Egi menyoroti sejumlah nama influencer yang tercantum dalam LPSE, seperti Ayushita Widyartoeti Nugraha dan Gritte Agatha, dengan besaran anggaran yang ditawarkan mencapai Rp117 juta.
“Pengadaan sosialisasi PPDB ini ada banyak menggaet artis atau influencer, seperti Ahmad El Jallaludin Rumi dan Ali Shakib dan jumlahnya nggak jauh beda dengan yang sebelumnya,” ujar Egi dalam diskusi online, Kamis (20/08/2020).
“Bisa dicek langsung di Layanan Pengadaan Secara Eelektronik (LPSE) Kementerian Pendidikan dan Kebudayaan. Kalau cari kata kunci influencer pasti keluar semua.”
Lembaga lain yang juga memakai jasa influencer dari temuan ICW yakni Kementerian Pariwisata untuk kegiatan publikasi branding pariwisata melalui international online food dengan jumlah anggaran mencapai lima miliar.
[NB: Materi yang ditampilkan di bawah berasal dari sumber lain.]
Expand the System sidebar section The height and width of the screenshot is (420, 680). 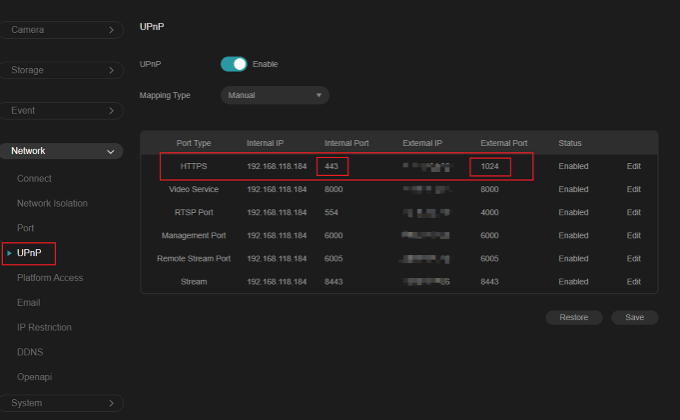[62, 403]
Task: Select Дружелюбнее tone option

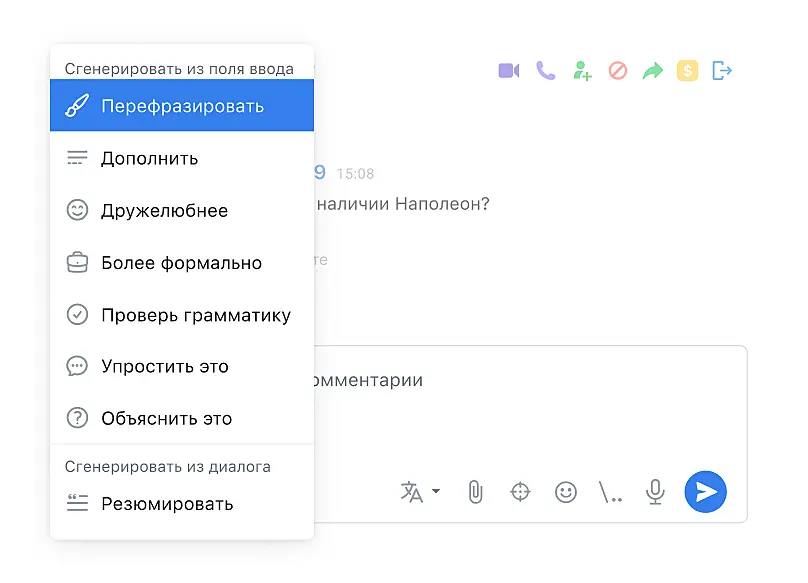Action: [x=182, y=211]
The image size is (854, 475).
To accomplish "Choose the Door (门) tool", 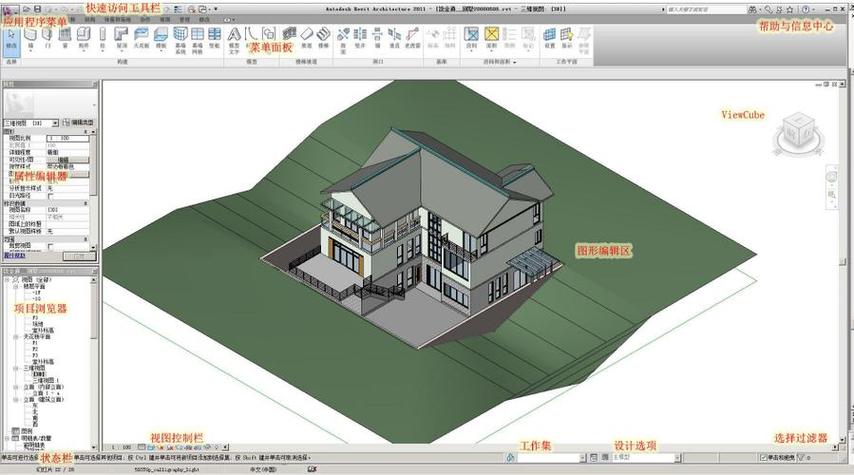I will pos(47,38).
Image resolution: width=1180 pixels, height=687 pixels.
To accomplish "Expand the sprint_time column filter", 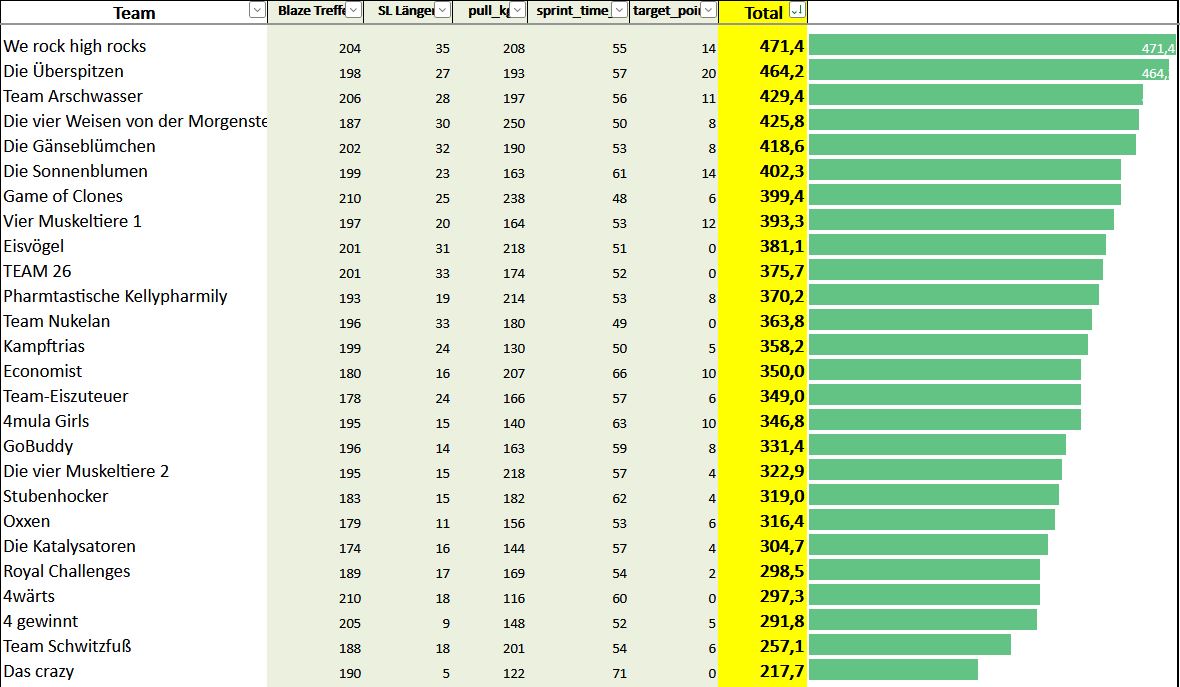I will [620, 11].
Anggaran untuk influencer semakin meningkat
Penggunaan influencer juga dilakoni Kementerian Keuangan, Kementerian Perhubungan, hingga Kepolisian Republik Indonesia.
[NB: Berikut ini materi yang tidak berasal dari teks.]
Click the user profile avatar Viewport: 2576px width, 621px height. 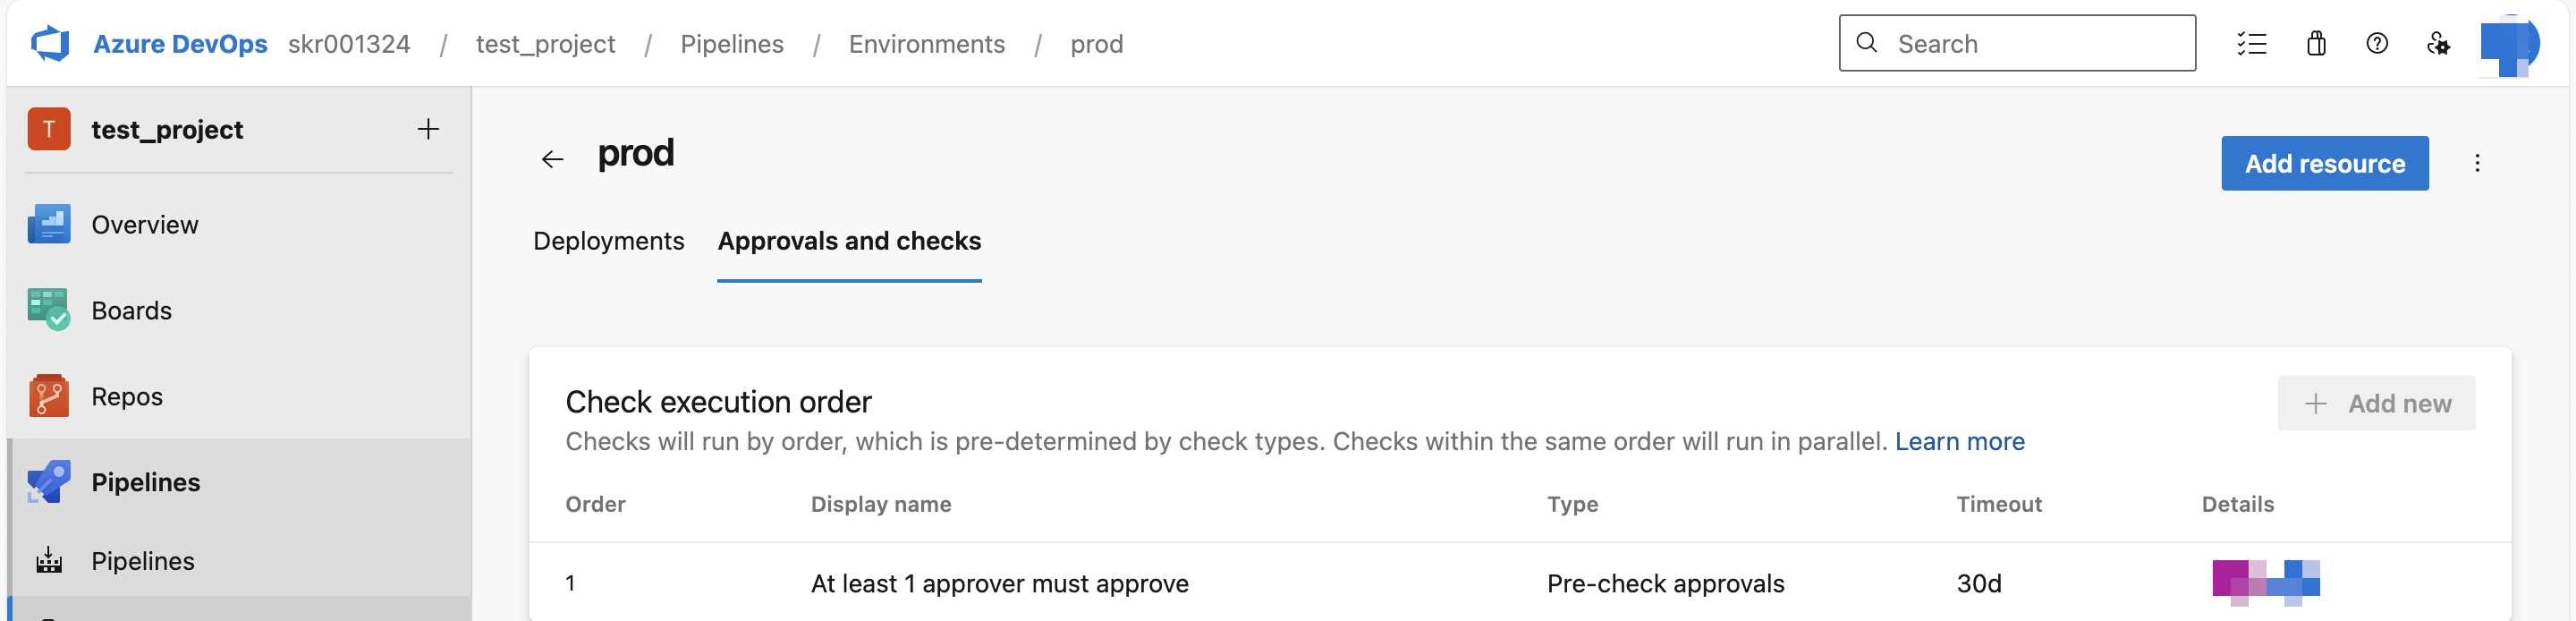pos(2512,43)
Dari sederet kementerian dan lembaga tersebut, lanjut Egi, Polri yang paling banyak menggelontorkan anggarannya untuk aktivitas digital yakni hingga Rp937 miliar.
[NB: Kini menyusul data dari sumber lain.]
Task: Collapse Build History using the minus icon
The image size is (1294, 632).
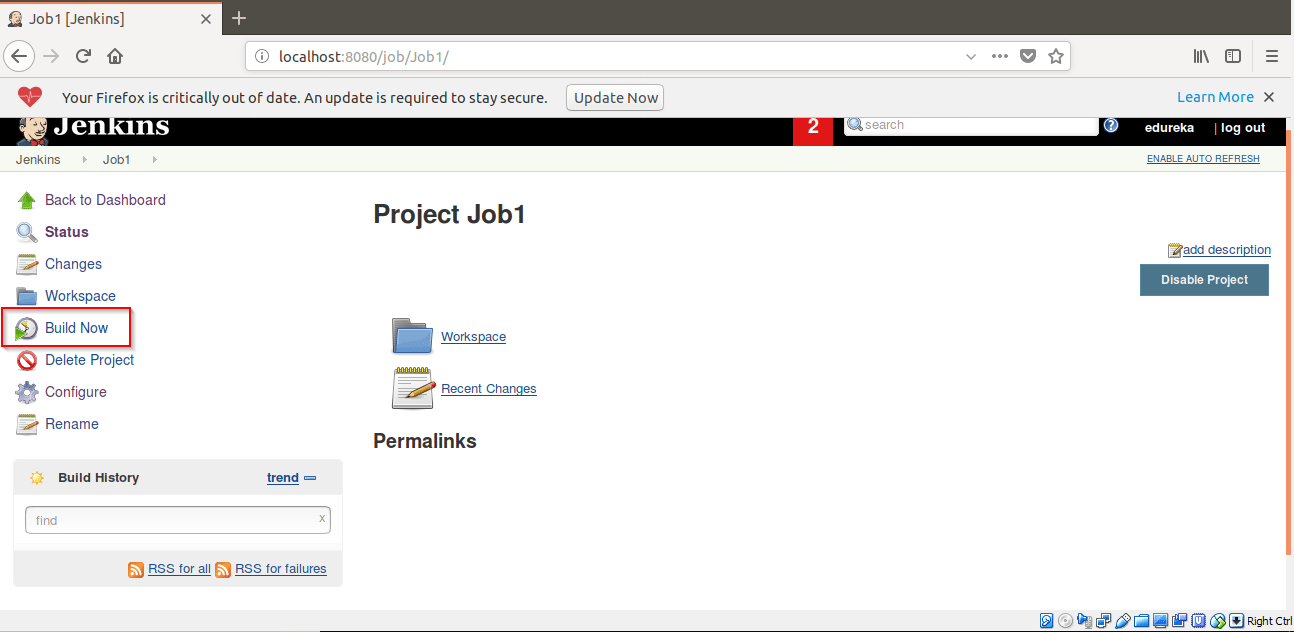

“Kemenpar nilai anggarannya Rp263 miliar, Kemenkeu anggaran yang dikeluarkan Rp21 miliar, Kemendikbud yakni Rp1,9 miliar, Kemenhub anggaran untuk influencer Rp11 miliar,” tutur Egi.
“Anggaran belanja untuk influencer semakin marak sejak 2017 dan meningkat di tahun berikutnya.”
Egi menyebut penggunaan influencer oleh pemerintah nantinya akan semakin marak dan dengan anggaran yang jauh lebih besar. Namun di balik penggunaan para influencer tersebut, ia menilai pemerintah seakan tidak yakin dengan kebijakan yang dikeluarkan.
“Bahwa Jokowi tidak percaya diri dengan program-programnya sehingga harus menggelontorkan anggaran untuk influencer.”
“Selain tidak percaya diri, peran kehumasan pemerintah ke mana kalau influencer makin marak seperti ini? Jadi tidak berguna fungsi kehumasan.”
“Tidak menutup kemungkinan anggarannya akan lebih besar.”
Tapi lebih dari itu, menurut Egi, transparansi dan akuntabilitas anggaran dalam penggunaan influencer sangat lemah. Sebab tak ada tolok ukur yang dipakai ketika menentukan atau memilih seorang pemengaruh dalam menyosialisasikan kebijakan.
“Kebijakan yang menggunakan influencer apa saja? Termasuk influencer diberi disclaimer bahwa ini aktivitas berbayar atau didukung pemerintah dalam publikasi postingannya.”
“Lalu bagaimana pemerintah menentukan suatu isu butuh influencer? Bagaimana pemerintah menentukan individu yang layak menjadi influencer? Karena ini terkait akuntabilitas.”